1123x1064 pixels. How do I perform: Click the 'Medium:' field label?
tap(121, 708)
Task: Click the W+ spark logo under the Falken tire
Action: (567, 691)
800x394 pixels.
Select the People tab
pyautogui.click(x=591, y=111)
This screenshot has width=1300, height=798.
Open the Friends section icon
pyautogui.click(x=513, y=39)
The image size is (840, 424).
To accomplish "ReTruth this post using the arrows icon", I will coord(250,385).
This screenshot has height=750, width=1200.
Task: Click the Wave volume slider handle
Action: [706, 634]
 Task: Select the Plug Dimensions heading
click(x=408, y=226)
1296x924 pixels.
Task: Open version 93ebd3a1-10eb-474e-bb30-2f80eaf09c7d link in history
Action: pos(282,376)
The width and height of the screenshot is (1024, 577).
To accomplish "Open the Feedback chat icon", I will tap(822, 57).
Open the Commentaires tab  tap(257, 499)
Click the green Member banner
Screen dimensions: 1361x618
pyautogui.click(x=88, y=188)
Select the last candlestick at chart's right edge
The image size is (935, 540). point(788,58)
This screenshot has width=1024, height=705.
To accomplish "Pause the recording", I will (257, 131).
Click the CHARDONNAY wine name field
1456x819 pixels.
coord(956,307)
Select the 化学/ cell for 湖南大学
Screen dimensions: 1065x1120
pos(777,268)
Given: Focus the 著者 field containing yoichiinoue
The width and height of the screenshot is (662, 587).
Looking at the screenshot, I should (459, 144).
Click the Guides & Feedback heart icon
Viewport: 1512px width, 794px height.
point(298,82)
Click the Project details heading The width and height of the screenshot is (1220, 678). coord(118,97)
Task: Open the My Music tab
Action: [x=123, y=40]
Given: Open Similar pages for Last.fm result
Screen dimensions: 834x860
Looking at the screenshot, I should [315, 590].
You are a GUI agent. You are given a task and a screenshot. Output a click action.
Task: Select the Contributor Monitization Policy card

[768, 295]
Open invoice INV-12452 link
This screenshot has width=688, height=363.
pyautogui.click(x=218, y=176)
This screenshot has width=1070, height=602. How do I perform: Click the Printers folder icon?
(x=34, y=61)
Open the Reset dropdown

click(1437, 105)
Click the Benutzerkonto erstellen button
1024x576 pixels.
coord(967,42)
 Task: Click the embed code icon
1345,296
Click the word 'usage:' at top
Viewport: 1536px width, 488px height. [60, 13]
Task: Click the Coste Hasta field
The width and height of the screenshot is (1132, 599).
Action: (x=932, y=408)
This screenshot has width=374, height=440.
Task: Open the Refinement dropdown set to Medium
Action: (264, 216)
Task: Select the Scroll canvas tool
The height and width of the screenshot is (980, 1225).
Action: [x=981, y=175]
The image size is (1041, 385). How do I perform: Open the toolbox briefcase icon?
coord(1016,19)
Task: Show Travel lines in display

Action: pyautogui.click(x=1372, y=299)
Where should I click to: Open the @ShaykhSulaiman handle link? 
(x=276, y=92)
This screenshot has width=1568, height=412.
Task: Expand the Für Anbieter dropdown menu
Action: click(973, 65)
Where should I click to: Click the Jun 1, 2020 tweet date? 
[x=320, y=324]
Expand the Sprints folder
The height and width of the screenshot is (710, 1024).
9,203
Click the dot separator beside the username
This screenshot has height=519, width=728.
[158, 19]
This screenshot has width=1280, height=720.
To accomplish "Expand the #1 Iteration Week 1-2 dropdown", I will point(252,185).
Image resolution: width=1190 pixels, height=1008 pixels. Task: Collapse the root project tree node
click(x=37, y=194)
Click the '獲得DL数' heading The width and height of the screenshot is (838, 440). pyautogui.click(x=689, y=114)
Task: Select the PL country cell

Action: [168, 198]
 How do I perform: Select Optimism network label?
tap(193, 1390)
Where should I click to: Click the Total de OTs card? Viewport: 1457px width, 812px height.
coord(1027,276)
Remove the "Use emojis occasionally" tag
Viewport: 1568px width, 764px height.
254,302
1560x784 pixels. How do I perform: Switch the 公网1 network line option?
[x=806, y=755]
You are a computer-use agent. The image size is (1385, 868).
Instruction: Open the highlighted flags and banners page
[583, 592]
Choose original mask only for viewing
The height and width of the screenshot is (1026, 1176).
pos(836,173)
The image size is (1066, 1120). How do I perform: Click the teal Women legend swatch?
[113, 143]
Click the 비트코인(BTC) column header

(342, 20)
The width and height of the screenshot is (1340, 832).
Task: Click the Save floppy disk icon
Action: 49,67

######

Wherever a line of the data holds "agent", copy that line.

▶ **WRITTEN ANSWER**:
You are a GUI agent. You are given a task and a screenshot. Output a click action.
You are a computer-use agent. The image size is (1385, 868).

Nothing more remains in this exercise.